异二聚体S100A8/A9是一种表达于细胞质和/或细胞核中的细胞质蛋白,也是一种在炎症应激条件下准备释放的分泌蛋白。因此,S100A8/A9在细胞内外表现出广泛的生物学功能,包括钙稳态、细胞骨架动力学、能量代谢、抗菌特性和炎症反应调节。由于S100A8/A9具有结合金属离子的强大亲和力,因此可以作为钙缓冲剂参与钙浓度的细胞调节[15]。此外,在结合二价离子后,S100A8/A9发生构象改变,并在钙依赖性过程中发挥关键作用,包括细胞骨架功能和能量代谢。在高钙水平的参与下,炎症触发S100A8/A9磷酸化,抑制四聚体诱导的微管聚合,导致细胞骨架重组。先前的研究已经证明S100A8/A9与多不饱和脂肪酸,特别是花生四烯酸的代谢有关[16]。S100A8/A9以钙依赖性方式结合花生四烯酸并将其转移至膜上,促进烟酰胺腺嘌呤二核苷酸磷酸氧化酶的活化,导致能量代谢产物活性氧(ROS)的产生和下游呼吸爆发,从而放大炎症。大量研究表明,S100A8/A9可通过产生ROS破坏线粒体能量代谢,随后导致多种细胞类型的细胞自噬和凋亡[17],如心肌细胞和肺上皮细胞。

此外,S100A8/A9对调节炎症反应至关重要。该复合物在氧化状态下具有抗炎作用。氧化后的S100A8/A9已被证明通过清除ROS抑制肥大细胞脱颗粒和减少促炎细胞因子的产生,从而减轻过敏性炎症[18]。细胞外S100A8/A9作为促炎介质最近获得了越来越多的认可。在炎症相关疾病,特别是脓毒症中,组织损伤可导致S100A8/A9大量持续释放,阻碍其保护作用[19]。具体而言,过度释放的S100A8/A9募集并激活免疫细胞,进一步诱导促炎介质的显著上调和释放,导致不受控制和有害的炎症反应。因此,适当的S100A8/A9反应对于维持生理稳态至关重要。

4. S100A8/A9在脓毒症中的致病机制

脓毒症是一种危及生命的器官疾病,是宿主对感染反应失调的结果。脓毒症患者可能会经历不同的病理生理阶段,最初的特征是原发性感染诱导的过度炎症和高炎症细胞因子介导的“细胞因子风暴”[20],随后是免疫效应细胞的衰竭和调节细胞(如MDSCs)的过度产生,并过渡到免疫抑制阶段。值得注意的是,这两个阶段都可能发生多器官损伤和脓毒性死亡[21]。DAMPs是在无菌或感染性损伤的情况下发挥重要细胞内作用的内源性分子。一旦释放到细胞外环境中,DAMP与不同细胞类型上的模式识别受体(PRR)结合,促进免疫系统激活并启动促炎级联反应。S100A8/A9已成为脓毒症中最具特征的DAMP之一,其以旁分泌和自分泌方式发挥促炎作用,导致并加重环境中的不良后果,如感染、炎症和败血症。值得注意的是,脓毒症与病原体和释放的DAMP引起的持续免疫刺激有关,从而引发持续免疫激活和功能障碍的恶性循环[22]。该复合物与各种免疫细胞、血小板和内皮细胞上的细胞表面相关和细胞内PRR结合,在脓毒症的发病机制中发挥有害作用[23]

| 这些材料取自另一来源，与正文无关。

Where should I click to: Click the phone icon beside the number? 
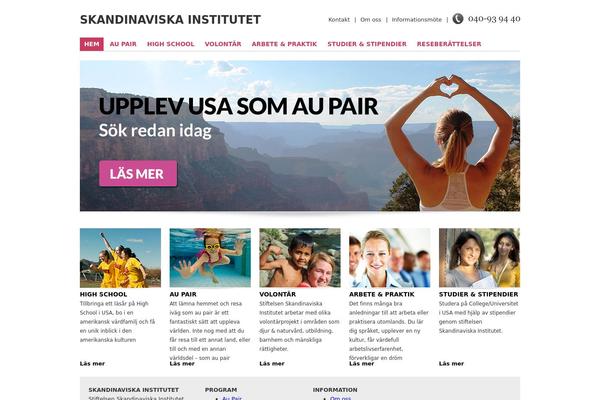point(458,19)
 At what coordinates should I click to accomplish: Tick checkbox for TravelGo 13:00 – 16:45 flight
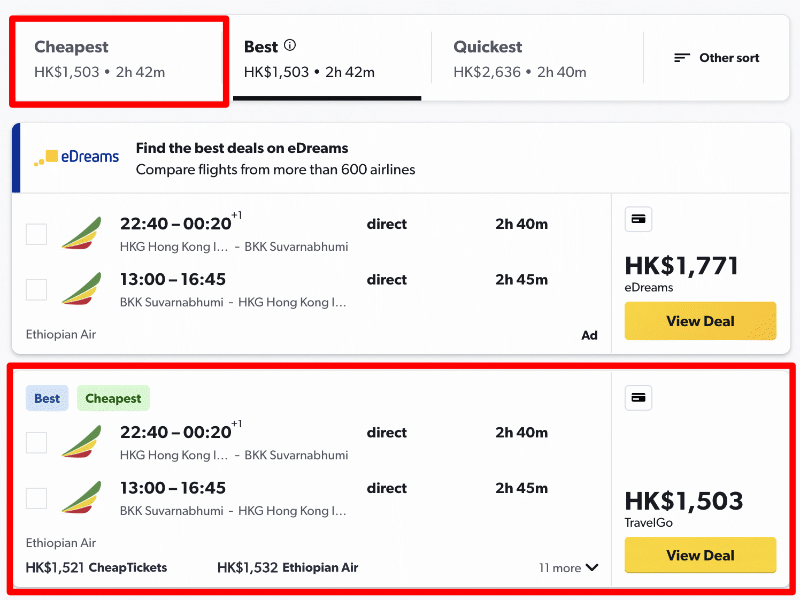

研究表明,S100A8/A9通过引发各种中性粒细胞反应,包括迁移、脱颗粒和NET形成,促进脓毒症进展,支持其作为DAMP的作用。中性粒细胞迁移涉及一系列事件,包括趋化性、滚动和粘附到内皮细胞[24]。在LPS诱导的脓毒症的体外和体内模型中,S100A8/A9作为中性粒细胞的强效趋化因子,诱导骨髓中性粒细胞释放并引导其向炎症部位迁移。此外,Marki等人发现快速滚动的中性粒细胞可以在LPS注射小鼠和脓毒症患者的血液中产生大量中性粒细胞衍生结构(ENDS),并随后释放大量S100A8/A9异源二聚体[25]。此外,在中性粒细胞滚动过程中,ECs上的E-选择素与中性粒细胞上的PSGL-1相互作用刺激S100A8/A9释放。释放的S100A8/A9通过TLR 4介导的途径启动中性粒细胞中Rap1-GTPase的激活和β2整合素的快速激活,导致中性粒细胞与ECs的粘附。总的来说,胞外S100A8/A9可以在中性粒细胞迁移过程中形成正反馈回路,不断放大炎症反应。据报道,S100A8/A9激活丝裂原活化蛋白激酶(MAPK)通路,随后促进中性粒细胞脱粒,从而通过NF-κB信号级联反应加剧促炎细胞因子的产生[26]。NET的形成在脓毒症中可能是一把双刃剑。NET是先天免疫的关键组成部分,可以抵御各种入侵生物。然而,来自NETs的DNA和胞浆蛋白具有细胞毒性,可继续激活免疫应答,导致脓毒症期间的炎症和组织损伤[27]。先前的研究已经阐明,S100A8/A9是主要的NET结合蛋白,NET形成促进S100A8/A9释放,上调中性粒细胞活化剂如CD 11b和TNF-α的产生。此外,一些研究表明,S100A8/A9引发TLR 4和晚期糖基化终产物(AGEs)-ROS信号受体的活化,随后促进NET形成[28]。总之,细胞外S100A8/A9和NET环进一步加剧了中性粒细胞活化和炎症级联反应。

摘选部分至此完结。